François Gemenne : À l’évidence, il y a une tendance de fond, et elle est très inquiétante. Ces reculs témoignent du fait qu’en France, l’engagement écologique a été contraint et pas choisi. Il s’agissait de le faire parce que les scientifiques alertaient, parce que les militants alertaient, mais nous n’avons pas réussi à faire de l’écologie un vrai projet économique, social et démocratique.

Si l’on regarde du côté de la Chine, on constate que ce pays a fait de la transition un projet moteur pour dynamiser son économie (sur les marchés de la voiture électrique, du solaire, des batteries, du nucléaire) et pour gagner en puissance sur la scène internationale. Mais les Européens regardent surtout du côté de Washington, qui se désengage. Du coup, la transition est désormais perçue comme un frein à la compétitivité ou comme un engagement « woke ».

Emmanuel Macron s’est récemment exprimé en critiquant le gouvernement Bayrou sur l’écologie. Avec la Conférence des Nations unies sur l’océan (Unoc) qui se tenait à Nice, le président de la République a affiché une ambition écologique forte.
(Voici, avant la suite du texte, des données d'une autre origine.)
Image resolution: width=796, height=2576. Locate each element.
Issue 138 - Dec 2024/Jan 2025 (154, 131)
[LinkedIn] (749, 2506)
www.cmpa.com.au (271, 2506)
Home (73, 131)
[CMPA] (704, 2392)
Que pensez-vous de son action et de son bilan ?

F. G. : La conférence sur les océans était un exercice de communication et de diplomatie plutôt réussi de la part d’Emmanuel Macron, même si, au plan des résultats, le bilan est relativement modeste.

La conférence a permis de glaner les derniers signataires pour le traité sur la haute mer. Il a également permis de poser frontalement le sujet de l’exploitation minière des fonds marins, sur lequel rien n’est gagné.

Pour le reste – techniques de pêche, chalutage, aires marines protégées –, il y a eu très peu d’avancées.

Concernant les critiques formulées par Emmanuel Macron envers le « détricotage » des politiques écologiques par le gouvernement Bayrou, je rappellerai que le bilan du président est loin d’être spectaculaire en la matière. Il y a eu des avancées, mais souvent modestes et loin des ambitions affichées. Par ailleurs, le président Macron a une part de responsabilité dans les reculs : c’est lui qui a demandé une « pause » dans les normes environnementales européennes en mai 2023. Enfin, critiquer un gouvernement qu’il a choisi semble un peu facile.

Quel lien faites-vous entre le recul du consensus sur l’écologie et la montée en puissance de forces réactionnaires ou d’extrême droite ?

F. G. : Pour les forces réactionnaires, la transition écologique est devenue un totem à abattre. Or, cela n’a pas toujours été le cas. Souvenons-nous du consensus qui s’était formé au moment des marches pour le climat, portées par Greta Thunberg, vers 2018. Ce consensus s’est achevé vers 2023-2024 et, désormais, l’écologie est devenue un sujet très polarisé. Pourtant, ce consensus en faveur de l’écologie reste très fort dans la population : 85 % des Français disent vouloir davantage d’action de leurs gouvernements face au changement climatique, par exemple. Le débat public amplifie donc les voix des 15 % qui veulent en finir avec la transition.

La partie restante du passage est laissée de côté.